Malaysia’s ringgit is sliding toward its fixed exchange rate of a decade ago and central bank assurances the weakness will prove temporary aren’t convincing everyone.
Macquarie Bank Ltd. is reviewing its year-end forecast of 3.75 per dollar after the currency sank last week to within 0.7 percent of a 3.80 peg imposed by former Prime Minister Mahathir Mohamad in 1998, during Asia’s financial crisis. Westpac Banking Corp. and Macquarie say it’s just a matter of time before that threshold is tested, given waning demand for emerging-market currencies as the U.S. moves closer to raising interest rates.

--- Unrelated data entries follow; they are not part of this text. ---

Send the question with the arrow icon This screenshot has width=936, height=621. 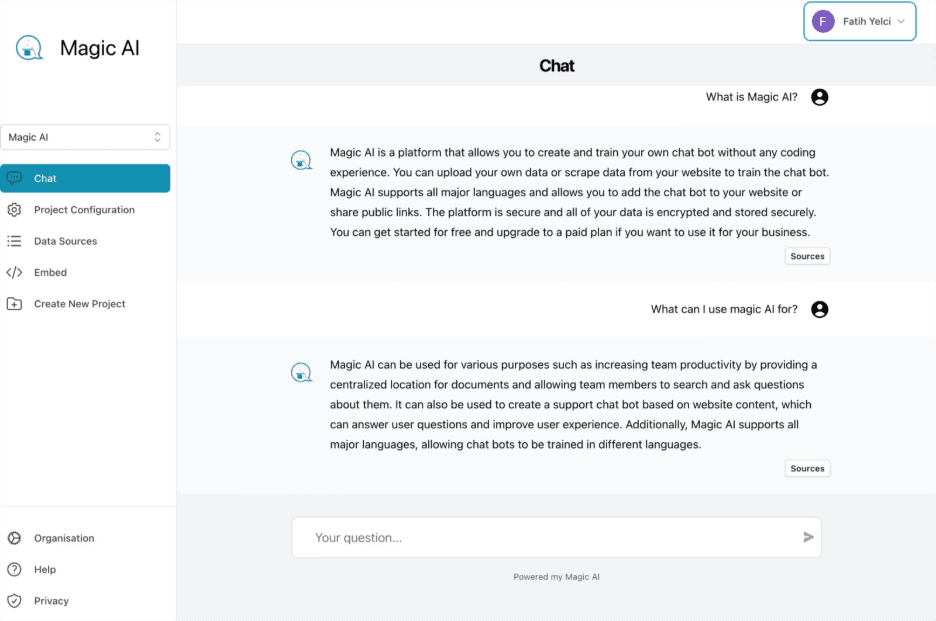click(x=808, y=537)
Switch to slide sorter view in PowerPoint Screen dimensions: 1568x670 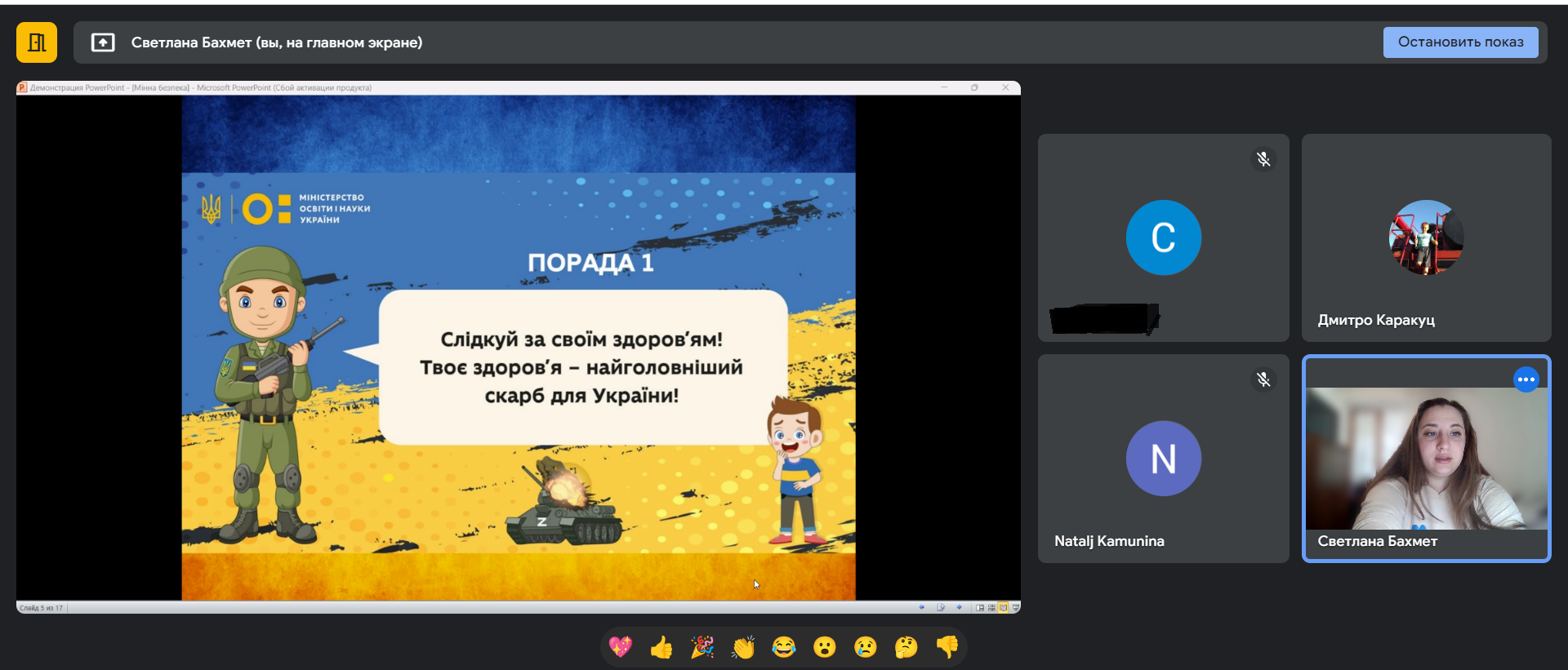click(x=991, y=607)
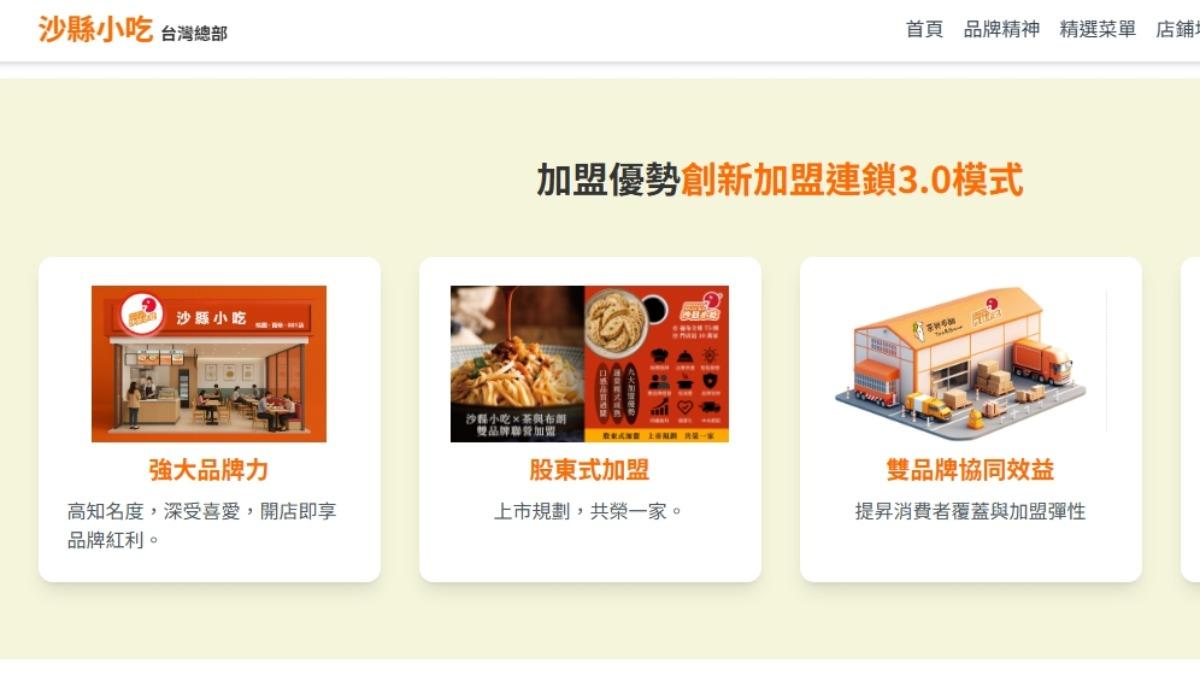Click the round logo on storefront sign
This screenshot has width=1200, height=675.
(x=142, y=314)
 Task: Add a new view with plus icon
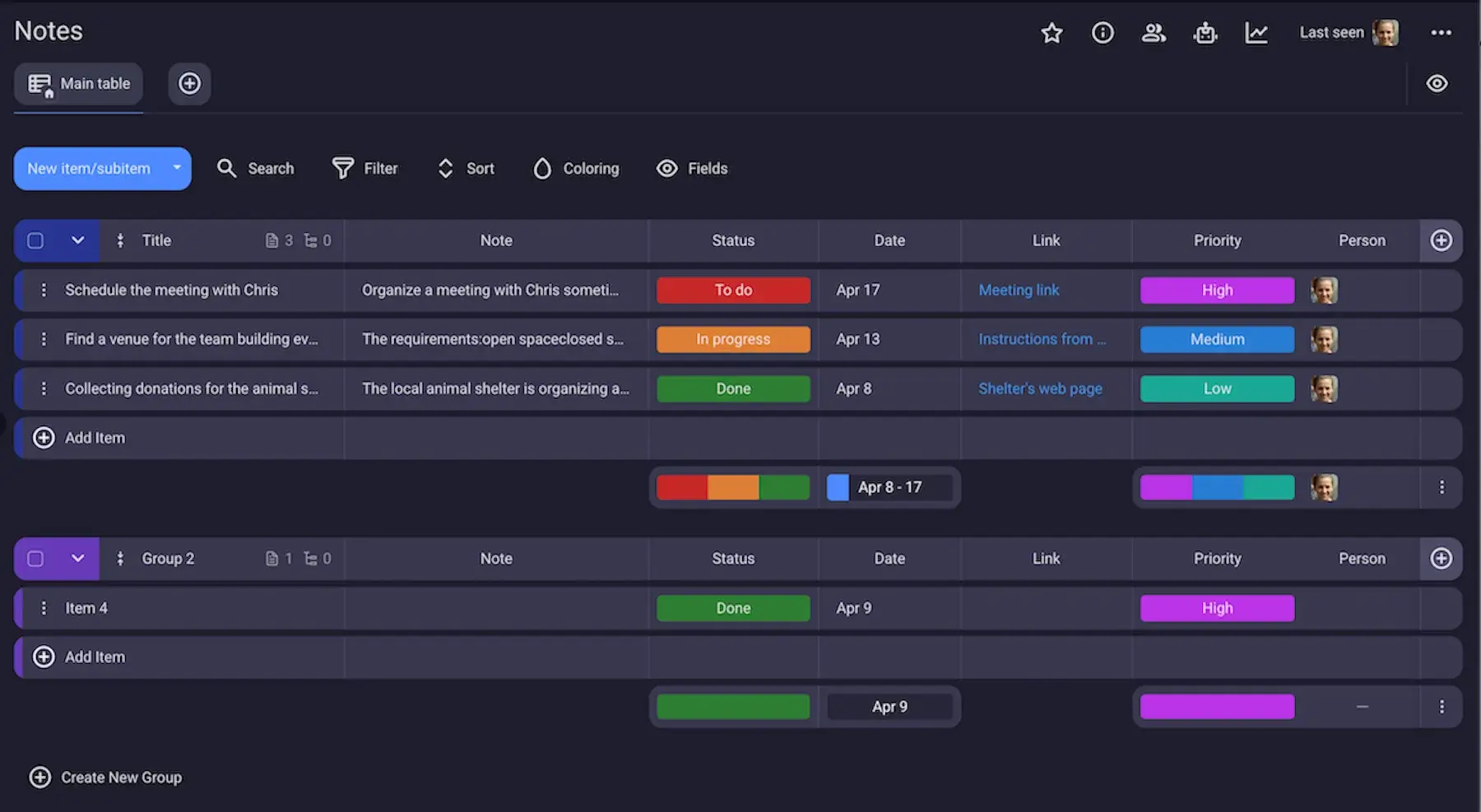click(x=189, y=84)
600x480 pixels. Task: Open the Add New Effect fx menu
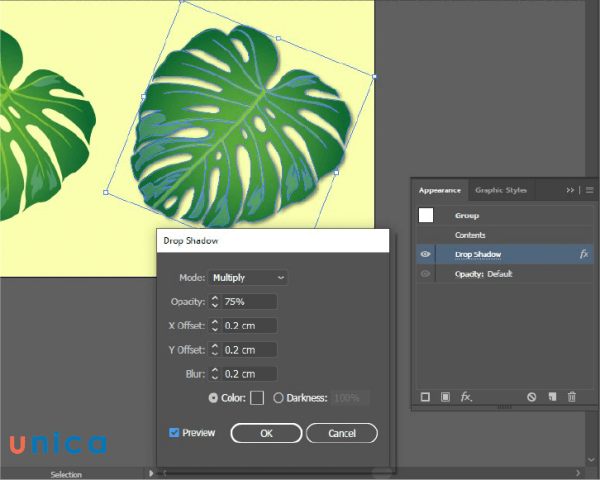[x=466, y=397]
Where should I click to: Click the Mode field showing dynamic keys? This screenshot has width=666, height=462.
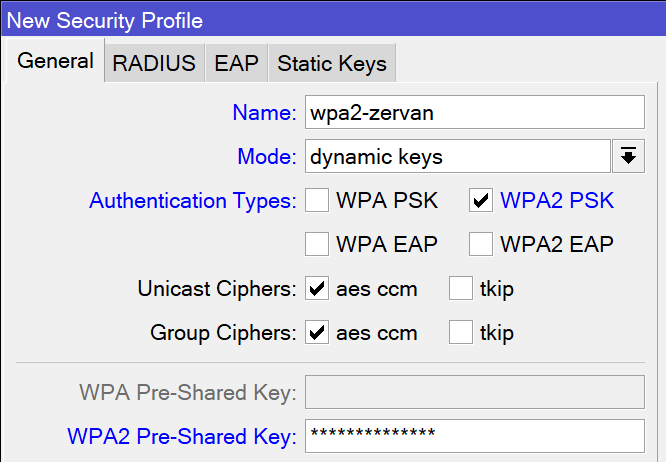tap(456, 156)
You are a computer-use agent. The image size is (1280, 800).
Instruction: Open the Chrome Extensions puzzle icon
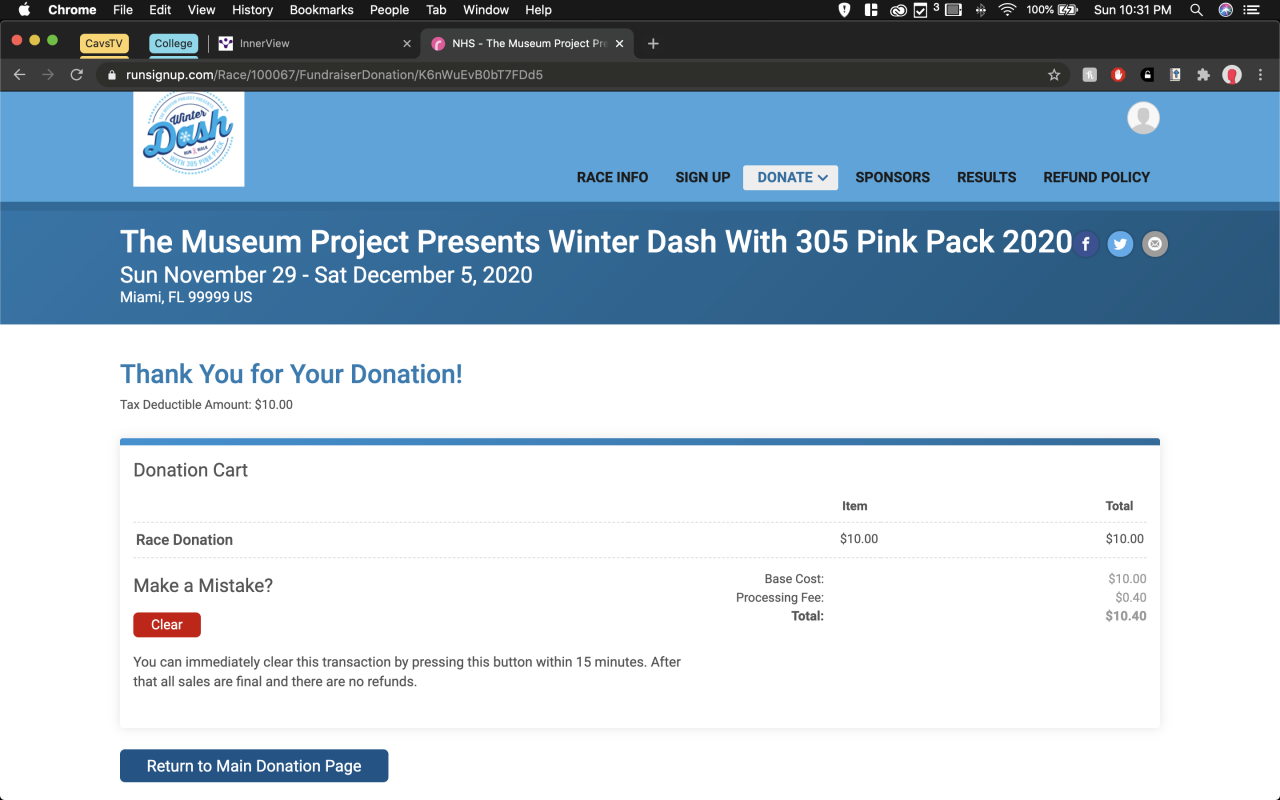(x=1203, y=75)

The decline prompted Bank Negara Malaysia Governor Zeti Akhtar Aziz to say last week that the exchange rate wasn’t consistent with the nation’s economic fundamentals, which are “markedly different” from those at the time of the crisis. While a weaker currency will help revive exports, it also threatens to add to inflationary pressure following the implementation of a new goods and services tax in April.
“There are still levels to look at higher than 3.8,” said Nizam Idris, head of currency and fixed-income strategy at Macquarie in Singapore, who’s been covering the foreign-exchange market for two decades including a stint at UBS AG. “How much is enough is the big question.”
The drop in the Southeast Asian nation’s foreign-exchange reserves will limit Bank Negara’s capacity to defend the ringgit, according to Macquarie and Westpac. While the holdings climbed to $106.4 billion in May from a four-year low of $105.1 billion in March, they have fallen 8 percent since December.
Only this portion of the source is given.